Si en este país parece que el tiempo no pasa es porque, efectivamente, no pasa. Por eso de vez en cuando tenemos que escribir sobre Franco, porque Franco todavía no se ha ido, continúa tapándonos la luz como un eclipse de luna con perfil de peseta. Después de una agonía de meses, en la que intentaron prolongarle la vida al estilo de una película de terror, con cables y sondas y científicos locos, su cadáver sigue incrustado en el imaginario colectivo gracias a la desfachatez de millares de crímenes impunes, a la desvergüenza histórica, a la desmemoria popular y a los esfuerzos subvencionados de una fundación inmunda que lleva su nombre. Yo mismo imaginé en una novela la historia de Franconstein, donde el dictador consigue la vida eterna gracias a milagros médicos inverosímiles y a transfusiones de sangre que le permitían seguir gobernando en silla de ruedas, participando en fusilamientos de perdices, jabalíes, conejos y disidentes.
Los idólatras del franquismo siguen de juerga y gozan de una excelente salud. A Idi Amin lo echaron de patadas a Alemania por preguntar cómo no habían levantado una estatua a Hitler, pero le habría encantado venir a España y visitar el Valle de los Caídos. Viene aquí un genocida africano a alabar a Franco y lo nombran doctor honoris causa por la Universidad Rey Juan Carlos. Al género zombi, magnífico artificio del genial George A. Romero, España le ha añadido un toque documental. Tanto hablar del desprecio a las víctimas y a los familiares de las víctimas cuando vivimos en un país con docenas de miles de tumbas anónimas, millares de asesinatos sin investigar, de masacres sin castigo, de viudas desconsoladas, de huérfanos perdidos, de interrogantes vivos que se preguntan qué pasó con su padre, con su madre, con sus tíos, con esa media España que no era de charanga ni de pandereta, esa media España que salió por piernas hacia Francia, hacia México, hacia Argentina, la media España que aún está enterrada en las cunetas.
El franquismo, esa metástasis católica del fascismo, no sólo pervivió triunfalmente cuatro décadas en nuestro país, arrasándolo con cárceles, campos de concentración, robo sistemático de bebés y leyes hediondas, sino que sus efectos secundarios persisten hasta hoy en día. No hay más que escuchar los chistes de esos caricatos que dicen que ya está bien de hablar de franquismo, el mismo chiste que inventó Franco cuando aconsejaba a uno que hiciera como él y no se metiera en política.

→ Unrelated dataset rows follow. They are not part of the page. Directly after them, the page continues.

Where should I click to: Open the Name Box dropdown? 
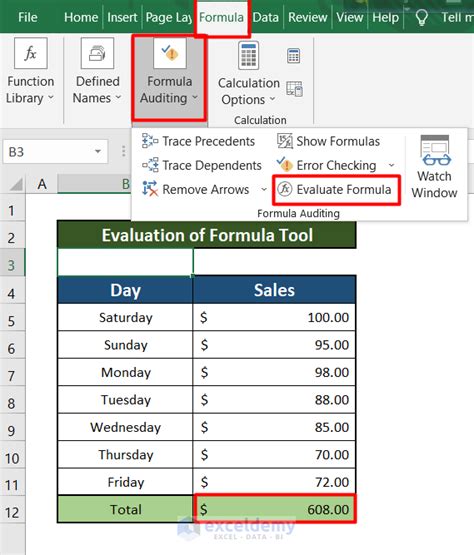point(98,152)
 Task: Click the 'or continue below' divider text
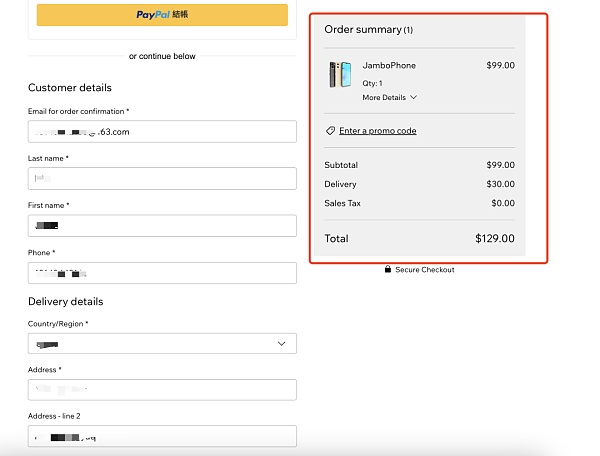point(162,56)
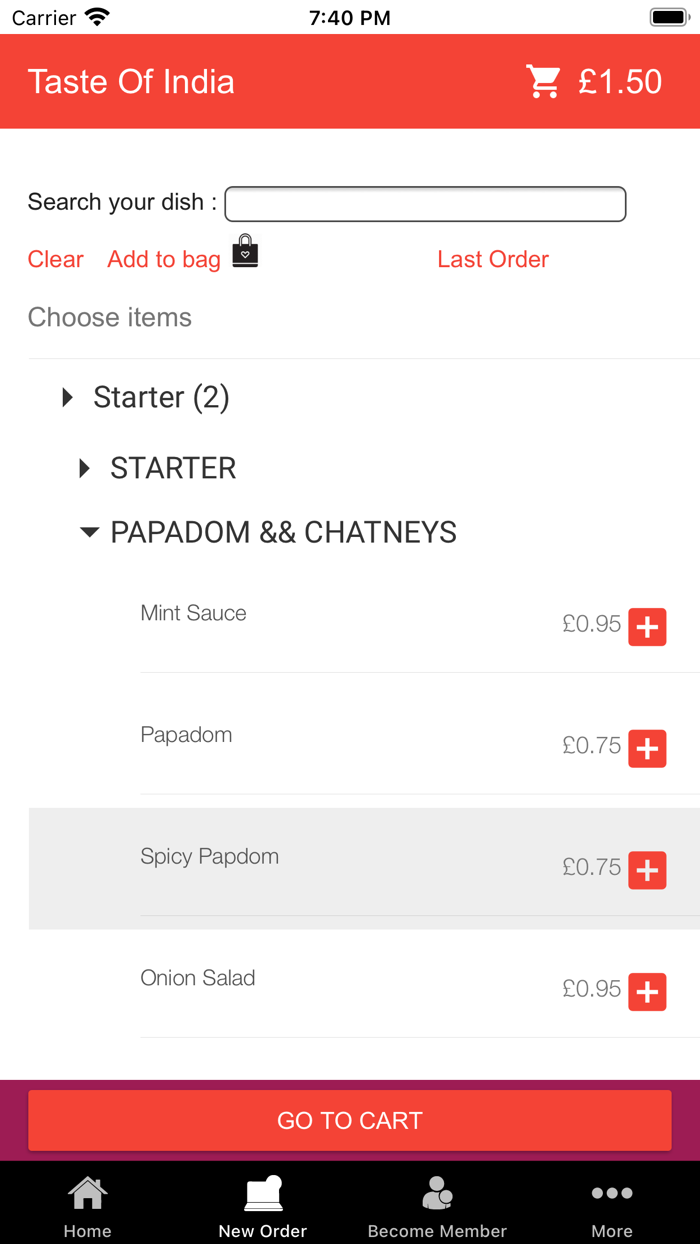The image size is (700, 1244).
Task: Click the padlock bag icon
Action: [243, 252]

No hay más que escuchar el testimonio de las víctimas torturadas en las comisarías, de los viejos apaleados, de los que entonces eran críos y fueron machacados a golpes en los sótanos de la Puerta del Sol hasta ayer mismo. Símbolo perfecto de esa ignominia, Antonio González Pacheco, alias Billy el Niño, aún disfruta de la pensión y la medalla de plata al Mérito Policial que le concedió Rodolfo Martín Villa, aún pasea tranquilamente por las calles sin que lo molesten los espectros de todos los inocentes que mató ni las denuncias de las víctimas que torturó y violó. Si en vez de trabajar en la Brigada Central de Información, hubiera hecho esas mismas salvajadas en la Gestapo, hace tiempo que lo hubieran juzgado y condenado. Eso sí, en Israel, porque Spain is different.
Sabemos por experiencia que no conviene echar las campanas al vuelo con las jugadas de apertura de un nuevo gobierno del PSOE, pero tanto el rescate del Aquarius como el anuncio del traslado de los restos del Caudillo fuera del Valle de los Caídos son grandes noticias que deseamos que vayan más allá del titular, más allá del escaparate. Al fin y al cabo, en el PSOE han tenido más de veinte años en el poder para pasar esa página, pero siempre tenían otra cosa qué hacer. Nunca es buen momento para enterrar a Franco.
Antes era demasiado pronto para hablar de exhumar a las víctimas del franquismo, ahora ya es demasiado tarde, igual que en aquella toma de posesión de Groucho Marx en que primero hablaban de los temas viejos, un ministro decía algo de los impuestos, Groucho le respondía que era un tema nuevo; pasaban a los temas nuevos, el ministro volvía a soltar el tema de los impuestos y le decían que ya era un tema viejo. No se puede olvidar algo hasta que se recuerda, no se puede pasar página hasta que se lee la página. La página está escrita con ríos de sangre seca, con miles de huesos humanos, con llantos sin consuelo, pero también con las miasmas de un dictador inmundo. Habrá que leerla de una vez, entenderla, enterrarla y olvidarla. Es la única forma de que el futuro no siga escribiéndose en pretérito imperfecto.